Records from a collection

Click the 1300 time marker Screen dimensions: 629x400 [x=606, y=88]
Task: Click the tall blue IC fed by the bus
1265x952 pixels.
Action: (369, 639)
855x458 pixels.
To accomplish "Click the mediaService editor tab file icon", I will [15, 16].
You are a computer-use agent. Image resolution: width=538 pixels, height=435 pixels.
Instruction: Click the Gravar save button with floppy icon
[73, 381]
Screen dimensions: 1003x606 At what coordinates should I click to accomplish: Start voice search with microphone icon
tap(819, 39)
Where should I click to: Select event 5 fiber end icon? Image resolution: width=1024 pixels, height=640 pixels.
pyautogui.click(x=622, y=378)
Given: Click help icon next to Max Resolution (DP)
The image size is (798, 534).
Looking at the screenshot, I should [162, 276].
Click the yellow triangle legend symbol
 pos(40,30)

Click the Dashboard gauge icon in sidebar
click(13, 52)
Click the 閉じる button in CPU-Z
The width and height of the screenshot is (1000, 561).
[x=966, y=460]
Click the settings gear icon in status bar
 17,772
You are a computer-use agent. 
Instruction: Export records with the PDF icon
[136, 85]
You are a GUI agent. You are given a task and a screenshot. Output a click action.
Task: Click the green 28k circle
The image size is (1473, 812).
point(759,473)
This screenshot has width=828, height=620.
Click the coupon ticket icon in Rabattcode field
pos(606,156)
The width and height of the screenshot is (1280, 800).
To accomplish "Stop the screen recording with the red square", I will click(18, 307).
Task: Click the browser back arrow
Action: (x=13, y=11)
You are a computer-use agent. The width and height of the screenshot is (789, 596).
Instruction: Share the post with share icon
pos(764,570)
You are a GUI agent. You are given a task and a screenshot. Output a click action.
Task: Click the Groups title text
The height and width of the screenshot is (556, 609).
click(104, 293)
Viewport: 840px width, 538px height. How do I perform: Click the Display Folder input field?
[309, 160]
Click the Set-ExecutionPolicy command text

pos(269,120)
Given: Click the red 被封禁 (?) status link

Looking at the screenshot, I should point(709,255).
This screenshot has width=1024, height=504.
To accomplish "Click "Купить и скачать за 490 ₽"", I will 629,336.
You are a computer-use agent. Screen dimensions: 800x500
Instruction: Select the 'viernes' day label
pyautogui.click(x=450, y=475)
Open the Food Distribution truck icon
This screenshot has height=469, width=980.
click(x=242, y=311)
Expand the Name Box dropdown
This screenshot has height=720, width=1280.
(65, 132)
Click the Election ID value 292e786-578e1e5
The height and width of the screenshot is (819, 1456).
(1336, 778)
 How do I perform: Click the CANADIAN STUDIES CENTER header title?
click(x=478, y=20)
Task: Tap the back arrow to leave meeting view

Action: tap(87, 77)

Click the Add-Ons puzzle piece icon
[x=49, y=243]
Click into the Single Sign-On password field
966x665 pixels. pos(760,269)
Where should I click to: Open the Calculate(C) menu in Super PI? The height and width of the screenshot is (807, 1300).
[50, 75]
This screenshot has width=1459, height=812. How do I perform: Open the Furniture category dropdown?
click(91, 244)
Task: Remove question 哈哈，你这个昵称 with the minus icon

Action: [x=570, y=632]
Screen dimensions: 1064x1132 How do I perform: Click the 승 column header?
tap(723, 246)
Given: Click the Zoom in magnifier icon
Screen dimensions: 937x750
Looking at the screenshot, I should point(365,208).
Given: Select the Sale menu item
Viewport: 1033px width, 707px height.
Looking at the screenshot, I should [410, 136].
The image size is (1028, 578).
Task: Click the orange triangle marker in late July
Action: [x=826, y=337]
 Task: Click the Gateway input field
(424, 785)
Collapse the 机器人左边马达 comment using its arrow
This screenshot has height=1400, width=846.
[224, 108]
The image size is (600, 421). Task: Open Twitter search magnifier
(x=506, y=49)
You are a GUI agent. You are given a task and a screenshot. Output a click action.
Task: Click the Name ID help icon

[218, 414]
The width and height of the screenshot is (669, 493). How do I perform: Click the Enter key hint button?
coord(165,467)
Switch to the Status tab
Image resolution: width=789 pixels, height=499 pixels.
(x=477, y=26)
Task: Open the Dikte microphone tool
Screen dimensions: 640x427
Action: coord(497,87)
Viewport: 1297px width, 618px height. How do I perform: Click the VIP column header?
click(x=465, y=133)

> [Problem requirements] Show all lines from the records above where the word "agent" occurs.

> [Result for this task]
You are a computer-use agent. Image resolution: width=538 pixels, height=435 pixels.
You are a computer-use agent. 
You are a GUI agent. You are given a task and a screenshot. Output a click action.
You are a computer-use agent. The width and height of the screenshot is (789, 596).
You are a GUI agent. You are given a task and a screenshot. Output a click action.
You are a computer-use agent. Screen dimensions: 800x500
You are a GUI agent. You are given a task and a screenshot. Output a click action.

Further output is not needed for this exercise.